Por exemplo, como é que estão alinhadas a visão do futuro dos filhos e pais quando os filhos têm um diagnóstico de Perturbação do Espectro do Autismo? Sim, porque as pessoas autistas têm uma visão para o futuro e mais especificamente para o seu futuro! E certamente que os pais com filhos autistas também terão eles próprios expectativas para os seus filhos. E esta visão e expectativas irá mudando ao longo do tempo para qualquer um deles e também na forma como as vão partilhando.
O certo é que as expectativas que as pessoas têm sobre o futuro podem influenciar as decisões que tomam para atingir os seus objetivos. Por exemplo, os pais de adolescentes autistas têm expectativas sobre o futuro dos seus filhos e que parece estar intimamente relacionado com os resultados obtidos no final do Ensino Secundário ou após este período. Ou seja, parece que quando os resultados obtidos são mais baixos, os pais vão deixar cair algumas das suas expectativas em relação ao futuro mais risonho dos seus filhos. Sendo que nesta altura passa a haver necessidade de gerir todo um conjunto de angústias e do próprio luto em relação a essas mesmas expectativas. Mas aqui estamos a falar dos pais.

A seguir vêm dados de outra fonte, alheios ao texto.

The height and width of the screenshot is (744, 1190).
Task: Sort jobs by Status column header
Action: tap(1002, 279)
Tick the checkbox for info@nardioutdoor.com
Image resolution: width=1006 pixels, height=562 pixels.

No entanto, parece que continuamos a saber pouco acerca de como os próprios jovens autistas formam expectativas em relação ao seu futuro e de como as mesmas estão ou não alinhadas com as dos seus pais e também de que forma é que são partilhadas.

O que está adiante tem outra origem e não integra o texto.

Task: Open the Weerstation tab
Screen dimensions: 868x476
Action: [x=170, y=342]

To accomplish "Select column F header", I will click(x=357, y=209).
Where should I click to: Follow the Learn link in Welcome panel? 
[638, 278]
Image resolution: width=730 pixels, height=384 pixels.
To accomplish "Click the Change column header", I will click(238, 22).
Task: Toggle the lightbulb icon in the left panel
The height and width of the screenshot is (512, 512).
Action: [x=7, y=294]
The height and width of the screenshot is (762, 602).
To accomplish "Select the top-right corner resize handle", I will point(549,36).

Por exemplo, quando um jovem autista diz que não pretende seguir para a Universidade após terminar o Ensino Secundário. Ou quando refere que determinada área profissional, empresa ou trabalho não é do seu interesse. Mas também de que gostaria de poder vir a viver sozinho num futuro mais ou menos próxima. Por norma, estas costumam ser as três grandes questões que ocupam muitas das vezes os pensamentos dos jovens mas também dos pais durante este processo de transição. E são questões que causam alguma angústia e receios próprios em ambas as partes. E que ainda torna porventura mais difícil e importante o cuidado na partilha destas expectativas.

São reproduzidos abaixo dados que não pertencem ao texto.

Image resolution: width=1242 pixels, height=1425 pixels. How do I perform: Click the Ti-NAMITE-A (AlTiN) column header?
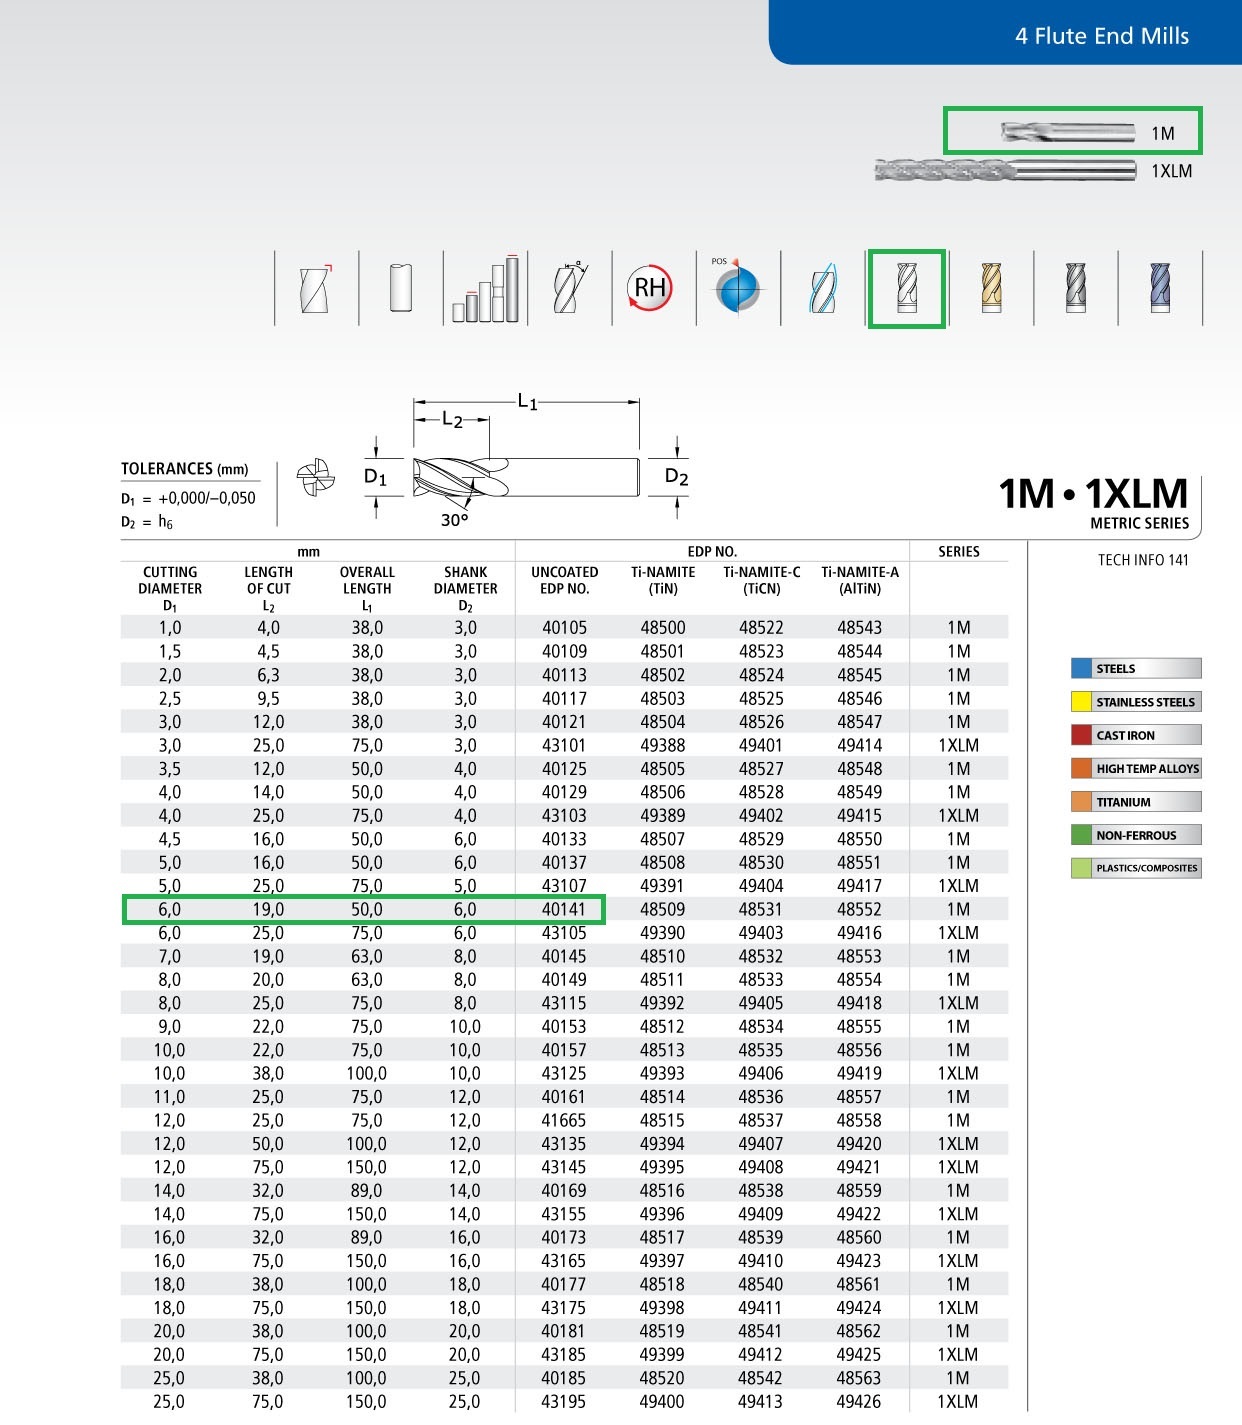pos(860,580)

Pode não parecer, mas esta questão prende-se em tudo com a Auto-determinação, e com a capacidade do próprio construir as suas próprias ideias e tomadas de decisão relativamente ao seu projecto de vida. Sendo que esta auto-determinação vai sendo construída ao longo da vida logo desde a infância. A forma como o próprio se percebe, aos outros, ao Mundo e às suas próprias experiências integradas neste todo, é fundamental para criar alicerces para esta expectativa acerca do futuro. Mas nesta última frase podemos perceber que as pessoas autistas, seja por algumas das suas características, mas também pela forma como muitos de nós não autistas, e não apenas os pais, vamos interagindo consigo e pensando acerca da sua própria pessoa e competências. Vai em muito determinar todo um conjunto de dificuldades neste mesmo processo.
Ninguém, e muito menos eu, quero com isto significar que os pais com filhos autistas querem escolher de uma forma intransigente aquilo que será o futuro dos seus filhos. Ou que outros sem ser os pais o queiram fazer de uma forma deliberada. Nem que as pessoas autistas não têm uma visão de futuro em relação à sua vida, do Mundo e da sua participação nele. Todos pretendem ter uma continuidade na sua experiência de vida e ao longo desta marcada por sonhos, expectativas e alcançar de objectivos. Ainda que todos nós nos mais variados momentos vamos tendo transformações nestas mesmas questões. E o tempo em que as desejamos ou procuramos realizar possam ser diferentes. Mas isso faz parte precisamente do projecto de vida que procuramos desenhar para nós próprios, ainda que com a participação de pessoas significativas na nossa vida.